Selain itu, baru pada detik-detik awal laporan, mereka missed dengan menyebut ‘Pekan Raya Olahraga Nasional’… aih, jadi PRON, dong.. Stand-up atau PTC (piece to camera) dalam paket feature ini akan lebih baik lagi bila Andina tidak berdiri kaku saja. Ia bisa melakukan ‘aksi’ lain yang menunjang tema itu, misalnya dengan memungut sampah berserakan, atau menutup hidungnya karena bau sampah di sekitar stadion anyar ini.
Perhatikan pula kesesuaian antara narasi dan visual yang ada di layarmu. Ketika narator mengucapkan, “Stadion yang terlihat begitu megah dari luar..” seharusnya footage yang tersaji gambar stokshot stadion dari luar juga, dong. Wawancara dua penonton cabang atletik sebagai vox pop menguatkan keinginan tim liputan tentang topik sampah di Pakansari yang mereka angkat. Tapi, dalam jurnalistik kita mengenal prinsip cover both side dan check and balance. Mana suara dari pengelola stadion atau panitia pelaksana lomba? Apa jawaban mereka atas ‘tuduhan’ stadion yang tak sedap dipandang karena dipenuhi kotoran ini?

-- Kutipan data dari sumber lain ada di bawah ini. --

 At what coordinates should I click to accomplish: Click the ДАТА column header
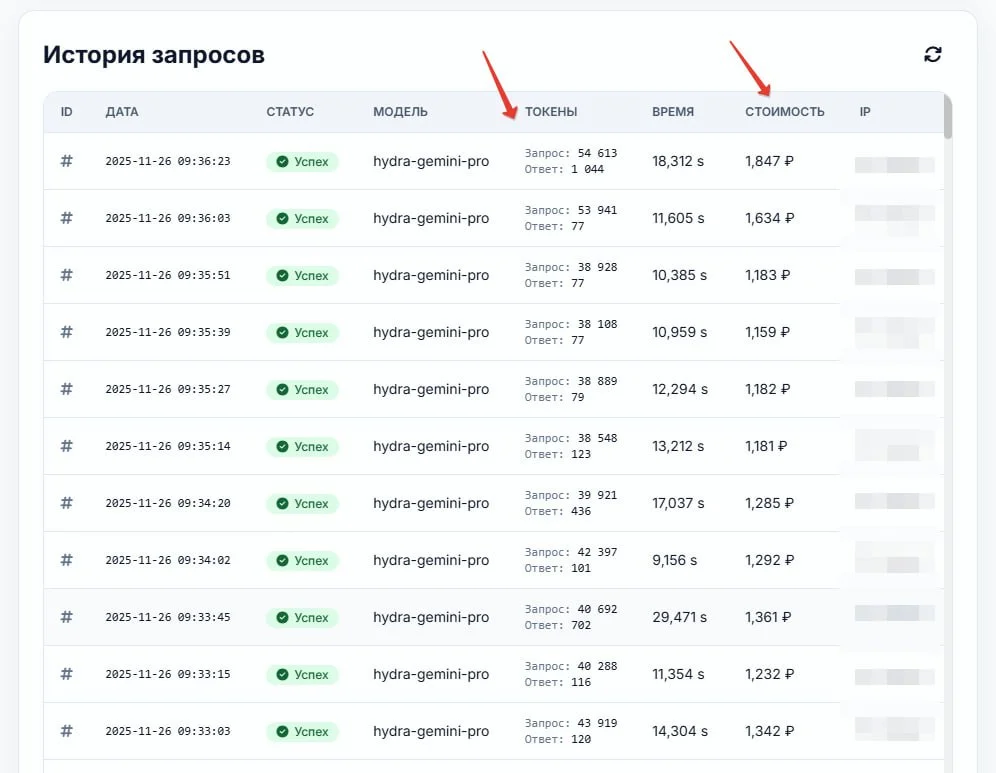pos(122,112)
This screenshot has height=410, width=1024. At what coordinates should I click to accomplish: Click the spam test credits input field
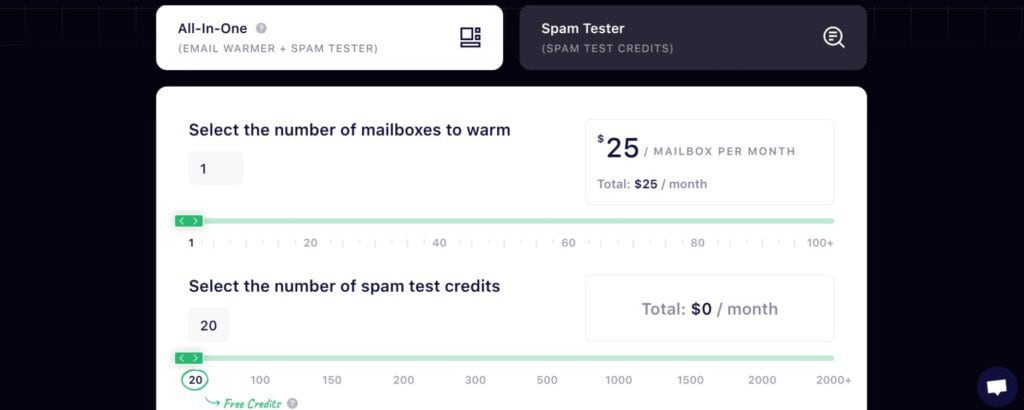[209, 325]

Ini agak teknis masalah linguitik, tapi perhatikan juga pemilihan penggunaan bahasa Indonesia yang baik dan benar dalam pembuatan naskah. Ketika kita memilih kata ‘banyak’ jangan lagi disertai pengulangan kata. Dalam kasus ini, Andini berujar, “Di tengah para banyaknya kerumunan suporter yang datang…” pilih salah satu ‘banyak’ atau ‘para’. Juga saat berucap, “Banyak sekali sampah-sampah yang ditinggalkan …” Pilih salah satu: ‘banyak sampah’ atau ‘sampah-sampah’.
Sharon Yemima, mewakili kawan-kawannya, senang atas pengalaman datang ke even besar PON yang berlangsung empat tahun sekali. “Dalam proses produksi kita belajar berbagi hal baru. Mulai dari tantangan lokasi yang cukup jauh, kesulitan untuk mencari gambar yang baik, dan pemilihan sudut pandang atau angle peliputan,” katanya.